* **EXTRAIT**:
☆ ☆ ☆ ☆
Qu'attendre du sommet de Berlin sur la Libye ?
Les représentants des belligérants, des Etats-Unis, de la Russie et de la Turquie, seront réunis dimanche à Berlin pour discuter d'une résolution de la crise libyenne. La conclusion d'un accord de cessez-le-feu sous le patronage de Moscou et d'Ankara a toutefois échoué lundi. Dans les échos de la presse européenne, les avis divergent quant aux chances du sommet de faire vraiment bouger les lignes.
Une petite conférence aux grandes ambitions
L'Europe sait ce qui peut aider la Libye, lit-on dans La Repubblica :
«Un cessez-le-feu durable, une mission civile chargée d'en garantir le respect et, à cette fin, le déploiement en Libye de militaires pour mettre fin aux flux de matériel de guerre, désarmer les milices et favoriser la formation d'un gouvernement d'unité nationale. ... Avec ces options sur la table, les appels entre les chancelleries du continent précisent les contours de la politique que veulent désormais mener les chefs d'Etats et de gouvernements européens. Ils veulent pousser les participants de la conférence de Berlin à approuver sans délai la mission civile pour stabiliser rapidement le cessez-le-feu et écarter le risque d'une attaque surprise sur Tripoli par le maréchal Haftar. ... Rien ne dit que la conférence de Berlin y parviendra, mais les gouvernements de l'Union placent en elle toute leur confiance.»
☆ ☆ ☆ ☆
* **DONNÉES ENREGISTRÉES**:
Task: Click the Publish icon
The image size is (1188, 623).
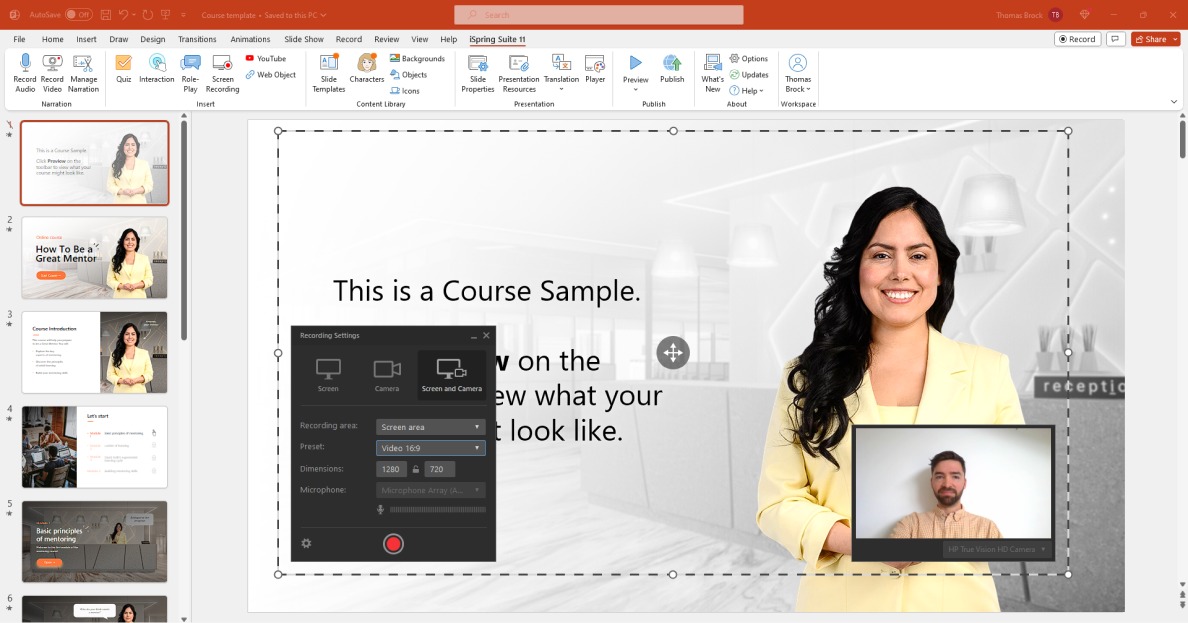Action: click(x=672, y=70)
☆ ☆ ☆ ☆
* **CONSIGNE**: Reprenez l'extrait sur le sommet de Berlin consacré à la Libye et prolongez-le après sa dernière phrase. Les lignes n'ont aucun lien avec l'extrait sur le sommet de Berlin.

* **RÉPONSE FINALE**:
Haftar est en position de faiblesse
Pour le journal acquis au gouvernement Star, c'est de sa faute si le chef de milice Haftar se retrouve isolé :
«Le maréchal Haftar a affaibli sa propre position diplomatique en claquant la porte des négociations. Le gouvernement Al-Sarraj ayant signé l'accord, Haftar est devenu le trouble-fête. Ceci a suscité la colère de Moscou. Compte tenu des protagonistes qui se trouvent dans le camp adverse, il ne peut pas s'opposer à un cessez-le-feu. Avant de bouger un pion, il devra attendre le résultat du sommet de Berlin. Ce n'est pas la première fois qu'il aura lui-même préparé le terrain à une opération militaire contre lui si les hostilités devaient reprendre. De ce point de vue, le sommet de Berlin est important. Soit Haftar acceptera une solution politique, soit il perdra tout ce qu'il a gagné jusqu'ici.»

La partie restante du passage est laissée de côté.